What this task involves:
Search the entries for the word "pixels" and report each line that has it.

Task data:

════════

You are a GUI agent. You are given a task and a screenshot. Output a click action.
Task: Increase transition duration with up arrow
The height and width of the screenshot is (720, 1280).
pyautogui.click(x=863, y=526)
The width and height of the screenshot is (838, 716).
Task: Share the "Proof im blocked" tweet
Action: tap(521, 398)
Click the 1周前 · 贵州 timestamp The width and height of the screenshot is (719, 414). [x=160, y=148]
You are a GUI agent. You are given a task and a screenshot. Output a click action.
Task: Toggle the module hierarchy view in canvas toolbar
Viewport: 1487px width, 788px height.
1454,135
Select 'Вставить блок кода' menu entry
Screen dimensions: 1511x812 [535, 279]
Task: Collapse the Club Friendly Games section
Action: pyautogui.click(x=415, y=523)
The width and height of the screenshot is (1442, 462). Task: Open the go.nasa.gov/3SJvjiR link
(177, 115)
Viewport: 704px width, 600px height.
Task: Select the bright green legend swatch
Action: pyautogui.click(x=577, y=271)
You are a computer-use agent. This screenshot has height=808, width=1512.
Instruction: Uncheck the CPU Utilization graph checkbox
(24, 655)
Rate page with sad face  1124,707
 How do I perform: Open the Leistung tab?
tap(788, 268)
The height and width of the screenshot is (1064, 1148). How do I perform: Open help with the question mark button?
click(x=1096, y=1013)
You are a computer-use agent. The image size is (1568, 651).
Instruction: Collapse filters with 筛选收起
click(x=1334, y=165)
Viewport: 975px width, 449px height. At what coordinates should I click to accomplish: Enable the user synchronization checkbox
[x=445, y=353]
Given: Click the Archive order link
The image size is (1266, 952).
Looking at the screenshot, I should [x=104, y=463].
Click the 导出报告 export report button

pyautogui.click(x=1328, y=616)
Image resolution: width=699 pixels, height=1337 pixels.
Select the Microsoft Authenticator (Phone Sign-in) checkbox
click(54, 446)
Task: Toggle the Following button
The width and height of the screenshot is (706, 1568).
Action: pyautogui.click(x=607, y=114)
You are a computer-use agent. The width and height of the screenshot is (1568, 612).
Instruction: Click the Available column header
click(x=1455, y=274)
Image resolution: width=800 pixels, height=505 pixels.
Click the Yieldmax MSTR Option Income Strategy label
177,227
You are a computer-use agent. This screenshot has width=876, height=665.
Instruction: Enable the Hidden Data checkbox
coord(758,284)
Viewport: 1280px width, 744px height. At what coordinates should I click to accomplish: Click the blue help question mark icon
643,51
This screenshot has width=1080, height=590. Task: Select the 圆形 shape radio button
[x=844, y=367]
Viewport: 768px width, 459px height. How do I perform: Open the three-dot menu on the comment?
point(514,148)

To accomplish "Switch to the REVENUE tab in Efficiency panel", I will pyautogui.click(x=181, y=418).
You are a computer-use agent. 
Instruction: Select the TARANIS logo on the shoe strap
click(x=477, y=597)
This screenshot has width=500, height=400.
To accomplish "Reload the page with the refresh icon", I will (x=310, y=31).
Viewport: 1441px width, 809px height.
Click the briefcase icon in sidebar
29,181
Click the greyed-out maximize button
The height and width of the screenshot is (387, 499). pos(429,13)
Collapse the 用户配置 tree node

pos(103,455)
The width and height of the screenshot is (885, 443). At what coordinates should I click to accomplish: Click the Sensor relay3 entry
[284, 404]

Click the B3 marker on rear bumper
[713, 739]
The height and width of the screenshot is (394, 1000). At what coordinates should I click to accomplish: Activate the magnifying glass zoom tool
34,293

════════

Output for this task:
Image resolution: width=699 pixels, height=1337 pixels.
Image resolution: width=800 pixels, height=505 pixels.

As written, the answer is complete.